[[ Material for this exercise open ]]

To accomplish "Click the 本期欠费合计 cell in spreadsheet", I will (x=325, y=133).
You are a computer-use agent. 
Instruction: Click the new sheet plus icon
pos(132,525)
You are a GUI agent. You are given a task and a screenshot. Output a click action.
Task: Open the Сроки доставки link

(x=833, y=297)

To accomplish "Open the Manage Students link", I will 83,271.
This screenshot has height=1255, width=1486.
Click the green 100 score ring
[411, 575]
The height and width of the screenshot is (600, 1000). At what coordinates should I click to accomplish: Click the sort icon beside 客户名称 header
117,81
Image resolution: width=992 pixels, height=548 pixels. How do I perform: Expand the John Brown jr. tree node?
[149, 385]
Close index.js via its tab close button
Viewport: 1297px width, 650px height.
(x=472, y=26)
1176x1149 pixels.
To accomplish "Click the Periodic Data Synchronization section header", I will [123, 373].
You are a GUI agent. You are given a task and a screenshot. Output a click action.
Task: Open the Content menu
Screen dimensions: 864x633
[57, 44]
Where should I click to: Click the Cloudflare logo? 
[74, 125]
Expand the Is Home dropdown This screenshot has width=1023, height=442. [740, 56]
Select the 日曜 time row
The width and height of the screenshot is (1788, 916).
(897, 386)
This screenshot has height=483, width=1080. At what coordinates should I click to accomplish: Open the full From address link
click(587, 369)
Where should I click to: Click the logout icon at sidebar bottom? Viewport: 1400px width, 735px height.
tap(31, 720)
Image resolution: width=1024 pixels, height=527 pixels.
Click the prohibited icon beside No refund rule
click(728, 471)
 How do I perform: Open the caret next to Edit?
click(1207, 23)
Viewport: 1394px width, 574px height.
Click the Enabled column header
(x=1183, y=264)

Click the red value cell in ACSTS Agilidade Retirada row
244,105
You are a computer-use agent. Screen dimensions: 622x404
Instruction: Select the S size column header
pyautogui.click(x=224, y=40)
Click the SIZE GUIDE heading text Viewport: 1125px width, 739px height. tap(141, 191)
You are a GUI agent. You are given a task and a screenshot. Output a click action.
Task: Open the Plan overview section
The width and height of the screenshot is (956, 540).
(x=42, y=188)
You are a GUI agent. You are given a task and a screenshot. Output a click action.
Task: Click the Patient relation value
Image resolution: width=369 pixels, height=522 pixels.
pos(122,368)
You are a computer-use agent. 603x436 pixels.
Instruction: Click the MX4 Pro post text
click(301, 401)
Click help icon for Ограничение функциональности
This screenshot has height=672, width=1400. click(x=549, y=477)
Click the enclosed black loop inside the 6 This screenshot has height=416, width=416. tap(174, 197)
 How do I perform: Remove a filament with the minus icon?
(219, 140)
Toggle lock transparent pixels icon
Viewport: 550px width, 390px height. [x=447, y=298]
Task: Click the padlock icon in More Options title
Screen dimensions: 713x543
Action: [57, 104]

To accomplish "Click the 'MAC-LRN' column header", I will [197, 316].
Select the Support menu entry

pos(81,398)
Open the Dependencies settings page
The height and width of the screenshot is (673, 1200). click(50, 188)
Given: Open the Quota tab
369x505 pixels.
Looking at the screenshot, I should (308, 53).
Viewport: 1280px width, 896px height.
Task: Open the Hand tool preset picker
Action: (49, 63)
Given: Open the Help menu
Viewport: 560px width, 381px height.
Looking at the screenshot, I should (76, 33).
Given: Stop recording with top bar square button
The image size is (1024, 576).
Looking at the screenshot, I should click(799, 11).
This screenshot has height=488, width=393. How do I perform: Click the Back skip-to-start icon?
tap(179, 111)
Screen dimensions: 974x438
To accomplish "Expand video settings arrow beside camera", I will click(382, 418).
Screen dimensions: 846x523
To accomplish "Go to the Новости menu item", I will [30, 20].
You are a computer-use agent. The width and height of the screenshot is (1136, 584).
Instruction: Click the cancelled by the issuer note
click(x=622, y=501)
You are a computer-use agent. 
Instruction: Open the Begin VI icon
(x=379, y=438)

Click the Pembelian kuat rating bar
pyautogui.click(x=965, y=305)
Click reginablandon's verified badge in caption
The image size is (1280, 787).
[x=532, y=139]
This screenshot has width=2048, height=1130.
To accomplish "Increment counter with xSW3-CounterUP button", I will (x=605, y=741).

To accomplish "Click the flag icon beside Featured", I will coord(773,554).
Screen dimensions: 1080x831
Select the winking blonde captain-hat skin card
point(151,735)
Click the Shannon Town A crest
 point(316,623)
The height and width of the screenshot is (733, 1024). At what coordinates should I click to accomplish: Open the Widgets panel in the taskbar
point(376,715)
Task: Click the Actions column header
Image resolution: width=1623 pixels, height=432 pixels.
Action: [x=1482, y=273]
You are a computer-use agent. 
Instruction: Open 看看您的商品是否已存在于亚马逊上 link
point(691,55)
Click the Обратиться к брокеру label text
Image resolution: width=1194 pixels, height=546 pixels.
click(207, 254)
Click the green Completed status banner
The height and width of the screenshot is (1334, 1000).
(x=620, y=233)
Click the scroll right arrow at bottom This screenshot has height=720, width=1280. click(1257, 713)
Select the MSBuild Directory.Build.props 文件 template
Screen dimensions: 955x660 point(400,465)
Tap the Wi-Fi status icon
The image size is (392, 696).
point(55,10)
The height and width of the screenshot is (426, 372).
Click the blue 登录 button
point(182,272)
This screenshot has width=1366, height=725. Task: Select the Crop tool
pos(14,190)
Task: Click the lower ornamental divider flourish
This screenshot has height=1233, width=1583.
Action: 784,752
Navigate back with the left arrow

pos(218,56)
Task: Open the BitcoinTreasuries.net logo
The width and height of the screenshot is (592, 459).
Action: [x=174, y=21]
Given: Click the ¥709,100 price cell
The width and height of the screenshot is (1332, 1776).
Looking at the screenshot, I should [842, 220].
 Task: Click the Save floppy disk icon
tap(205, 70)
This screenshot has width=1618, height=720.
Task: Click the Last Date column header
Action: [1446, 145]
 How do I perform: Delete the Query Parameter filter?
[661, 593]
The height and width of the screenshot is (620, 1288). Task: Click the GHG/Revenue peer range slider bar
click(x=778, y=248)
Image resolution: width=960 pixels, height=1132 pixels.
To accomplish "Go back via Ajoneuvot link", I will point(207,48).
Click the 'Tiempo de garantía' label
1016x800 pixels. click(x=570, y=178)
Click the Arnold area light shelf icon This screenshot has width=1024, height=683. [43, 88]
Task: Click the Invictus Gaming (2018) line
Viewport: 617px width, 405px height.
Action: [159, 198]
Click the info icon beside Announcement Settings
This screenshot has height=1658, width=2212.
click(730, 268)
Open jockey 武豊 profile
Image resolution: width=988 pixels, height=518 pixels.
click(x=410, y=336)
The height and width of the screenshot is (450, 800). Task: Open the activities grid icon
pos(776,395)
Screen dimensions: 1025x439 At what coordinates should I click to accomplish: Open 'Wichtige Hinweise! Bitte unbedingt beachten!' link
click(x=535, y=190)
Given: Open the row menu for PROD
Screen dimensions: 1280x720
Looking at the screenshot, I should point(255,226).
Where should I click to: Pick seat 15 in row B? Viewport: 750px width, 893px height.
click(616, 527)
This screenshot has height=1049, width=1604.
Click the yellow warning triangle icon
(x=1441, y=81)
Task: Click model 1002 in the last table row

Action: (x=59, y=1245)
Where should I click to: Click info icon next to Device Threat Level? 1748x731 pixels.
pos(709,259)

[[ Material for this exercise closed ]]

Across all the entries above, how many lines have the word "will" in them? Only the number, please.

9